Last November it became a crime for a woman to have an abortion in Nicaragua, even if her life was in mortal danger. So far it has resulted in the death of at least 82 women.
This central American country has become the third country in the world, after Chile and El Salvador, to criminalise all abortions. It is a blanket ban. There are no exceptions for rape, incest, or life- or health-threatening pregnancies.
María de Jesús González was diagnosed with an ectopic pregnancy, meaning the foetus was growing outside the womb and not viable. The longer González remained pregnant, the greater the risk of rupture, haemorrhaging and death.
She was not stupid and did not want to die. She resorted to her only alternative and summoned two traditional healers to terminate the pregnancy, without anaesthetic or proper instruments. It was more akin to mutilation than surgery, but María de Jesús González insisted. Maria died. She knew her chance of surviving the butchery was small. But being a practical woman, she recognised it was her only chance, and took it.
The story of why it was her only chance is an unfolding drama of religion, politics and power that has made Nicaragua a crucible in the global battle over abortion rights.
González was told at the hospital that any doctor who terminated her pregnancy would face two to three years in jail and she, for consenting, would face one to two years. "Nicaraguan doctors are now afraid of going to trial or jail and losing their licence," says Leonel Arguello, president of the Nicaraguan Society of General Medicine. "Many are thinking that instead of taking the risk, it is better to let a woman die."
For the Nicaraguan rich, a problematic pregnancy need not be a death sentence. You can fly to Miami or bribe a discreet private clinic in Managua. But in this wretchedly poor country most young women do not have money. Their choice is to go through with a pregnancy that may kill them, or attempt a DIY termination that may kill them.
As a result of the blanket ban enacted last November at least 82 women have died, according to advocacy groups. The anti-abortion camp, in contrast, is euphoric. The new law, it says, is a beacon in the fight to protect the unborn. It is time to celebrate.
Abortion has long been illegal in Nicaragua but there had been exceptions for "therapeutic" reasons if three doctors agreed there was a risk to the woman's life. Those exceptions were no longer necessary, said the Nicaraguan Pro-Life Association, because medical advances obviated the need to terminate pregnancies. "The conditions that justified therapeutic abortion now have medical solutions," says a spokesman.
Pope Benedict XVI welcomed the ban but added that women should not suffer or die as a result. "In this regard, it is essential to increase the assistance of the state and of society itself to women who have serious problems during pregnancy."
The Pope seemed to acknowledge an increased risk to women's health but Nicaragua's government has made no formal study of the law's impact. Women's rights organizations say their 82 documented deaths are the tip of the iceberg. The Pan-American Health Organization estimates one woman per day suffers from an ectopic pregnancy, and that every two days a woman suffers a miscarriage from a molar pregnancy. That adds up to hundreds of obstetric emergencies per year.

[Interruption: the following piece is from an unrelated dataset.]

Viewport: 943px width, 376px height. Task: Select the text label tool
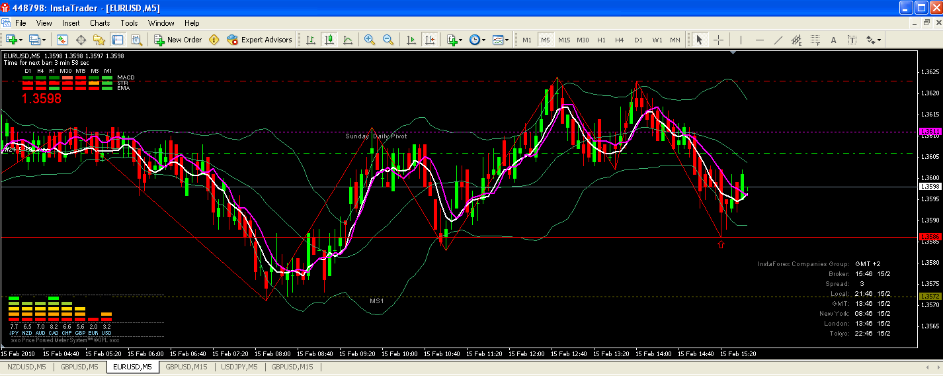point(833,40)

Doctors say they have been put in an impossible position. "We face extremely grave ethical conflicts, all because of politics," says Carla Serrato, a gynaecologist from Nicaragua's state-run Alemán Nicaragüense Hospital. Ligia Altamirano Gómez, an obstetrician, says they fear being overruled by the law. "We are pushed toward illegality."

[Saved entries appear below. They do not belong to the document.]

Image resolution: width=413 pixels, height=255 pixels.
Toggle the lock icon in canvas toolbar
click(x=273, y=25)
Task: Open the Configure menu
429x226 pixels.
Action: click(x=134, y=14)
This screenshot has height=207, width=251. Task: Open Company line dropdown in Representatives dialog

In an attempt to clarify matters, the health ministry issued protocols last December that said doctors should respond to most obstetric emergencies, including ectopic pregnancies and post-abortion care.
To terminate an ectopic pregnancy is legal; it turns out, because since the foetus is not in the womb the procedure would not be an abortion.
But such is the climate of fear and confusion that the protocols are widely ignored and misunderstood. The doctors who turned González away from the hospital in Managua thought it was illegal, as did medical staff the Guardian interviewed in Ocotal, González's home town.
"The ban has people frightened. You could lose everything - that's the first thing on your mind," says Dr Arguello, a leading critic of the ban. So far there have been no prosecutions but many doctors are unwilling to take the risk on behalf of women who are often poor, uneducated and from a lower social class.
The legal strategy to overturn the ban is to ask the Supreme Court to declare the law unconstitutional - while fully expecting to lose since it is stacked with government supporters - to clear the way for a campaign involving the UN and international courts of human rights.
They expect to get a sympathetic hearing in Europe, not least at an abortion conference in London later this month organised by Marie Stopes. There are likely to be calls for donor countries such as Britain, Spain and Denmark to threaten to cut aid to Nicaragua. So far there has been so sign of that.
The campaign's problem is that at home it is politically outgunned and unpopular. Lobbying for abortion rights, however limited, is a hard sell to a population largely deferential to the pulpit. The taboo is especially strong in rural areas.